Moriarty attended middle school at Cranbrook School in Bloomfield Hills before transferring to the University of Detroit Jesuit High School, graduating in 1959. He then matriculated at Dartmouth College, where he was a theatre college major, in the class of 1963. After receiving his Bachelor of Arts degree, he left for London, England, where he enrolled in the London Academy of Music and Dramatic Art (LAMDA), having received a Fulbright Scholarship.

Acting career
Before gaining fame in films, Moriarty worked for several years as an actor at the Guthrie Theater in Minneapolis. In 1973, Moriarty was cast as the egocentric Henry Wiggen in Bang the Drum Slowly opposite Robert De Niro as a slow-witted catcher who becomes terminally ill. In the same year, Moriarty starred in a TV movie adaptation of Tennessee Williams' The Glass Menagerie with Katharine Hepburn. Coincidentally, the film also featured Sam Waterston, who later replaced Moriarty as the Executive Assistant District Attorney on Law & Order. Moriarty's role in The Glass Menagerie (as "Jim," the Gentleman Caller; Waterston played the son "Tom") won him an Emmy Award for Best Supporting Actor. In 1974, Moriarty starred as rookie detective Bo Lockley in the acclaimed police drama Report to the Commissioner.

Moriarty won a Tony Award in 1974 for his performance in the play Find Your Way Home. His career on the screen was slow to develop while his theatre career was flourishing. He starred as the German SS officer Erik Dorf in the television miniseries Holocaust, which earned him another Emmy. Through the 1980s, Moriarty starred in such Larry Cohen movies as Q, The Stuff, It's Alive III: Island of the Alive, and A Return to Salem's Lot (much later, he appeared in Cohen's Masters of Horror episode "Pick Me Up"), as well as in Clint Eastwood's Pale Rider and The Hanoi Hilton. In 1986, he starred in the fantasy science fiction movie Troll, playing the role of Harry Potter Sr. (unrelated to the Harry Potter series).

In 1989, Moriarty starred in the HBO production Tailspin: Behind the Korean Airliner Tragedy, which dramatized the Soviet Union's shoot-down of Korean Air Lines flight 007 in 1983. He portrayed U.S. Air Force Major Hank Daniels, who was largely ignored (if not ridiculed) for showing how the ill-fated airliner had strayed off course into air space known by the Soviets to be used by U.S. Air Force electronic surveillance planes as they approached Soviet air space.

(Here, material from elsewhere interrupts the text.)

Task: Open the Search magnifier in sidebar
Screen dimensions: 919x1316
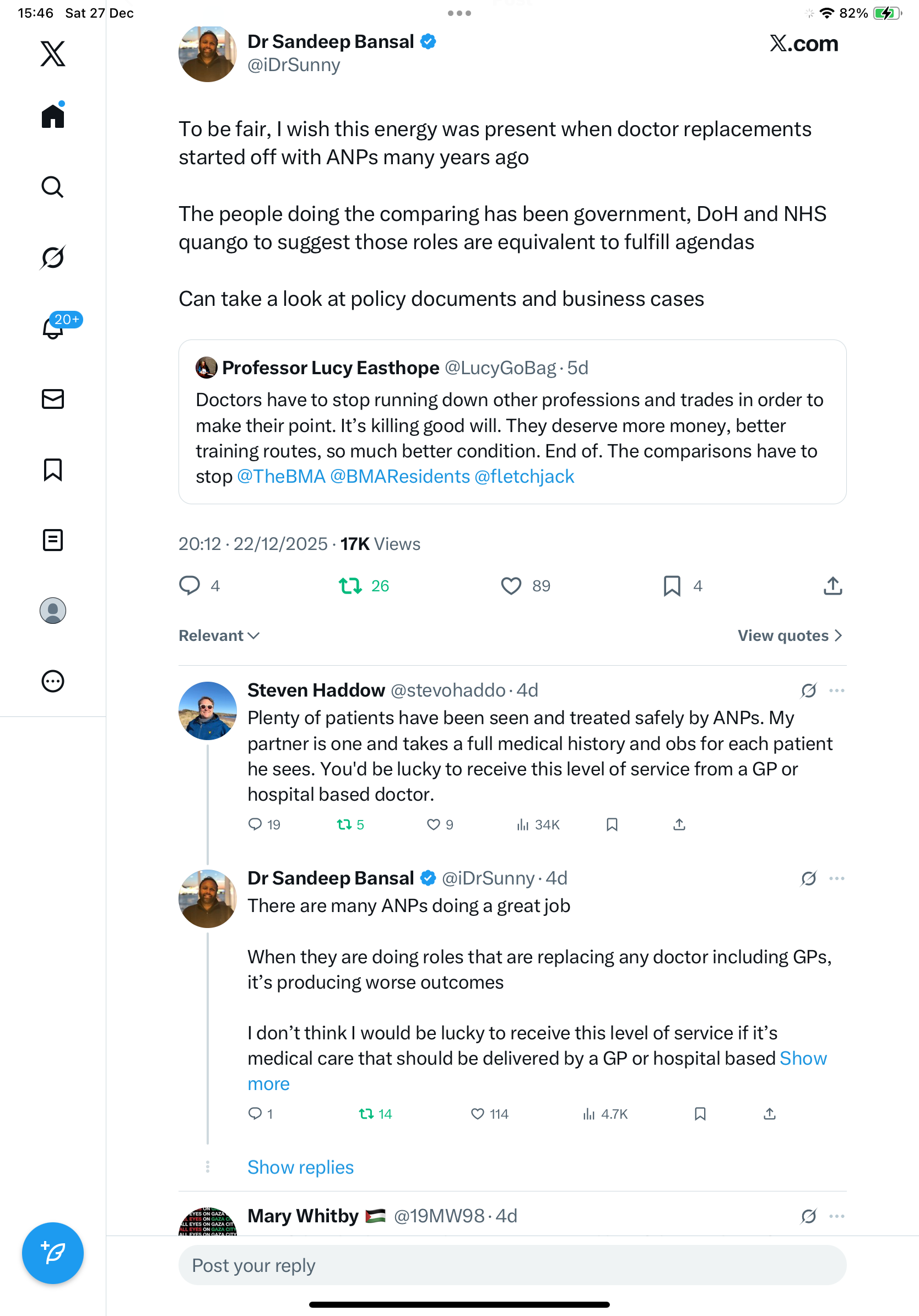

From 1990 to 1994, Moriarty starred as Ben Stone on Law & Order. He left the show in 1994, alleging that his departure was a result of his threatening a lawsuit against then-Attorney General Janet Reno, who had cited Law & Order as offensively violent. Moriarty criticized Reno's comment and claimed that she wanted to censor not only shows like Law & Order but also such fare as Murder, She Wrote. He later accused Law & Order executive producer Dick Wolf of not taking his concerns seriously and claimed that Wolf and other network executives were "caving in" to Reno's "demands" on the issue of TV violence. On September 20, 1994, on The Howard Stern Show, he made an offer to NBC, claiming that he would return to his role on the show if Dick Wolf was fired. Moriarty published a full-page advertisement in a Hollywood trade magazine calling upon fellow artists to stand up with him against attempts to censor TV show content. He subsequently wrote and published The Gift of Stern Angels, his account of this time in his life. In the fictional Law & Order universe, the Ben Stone character resigns from the D.A.'s office in 1994 after a witness in one of his cases is murdered. The February 7, 2018, episode of Law & Order: Special Victims Unit shows Sam Waterston's character, Jack McCoy, delivering a eulogy at Stone's funeral.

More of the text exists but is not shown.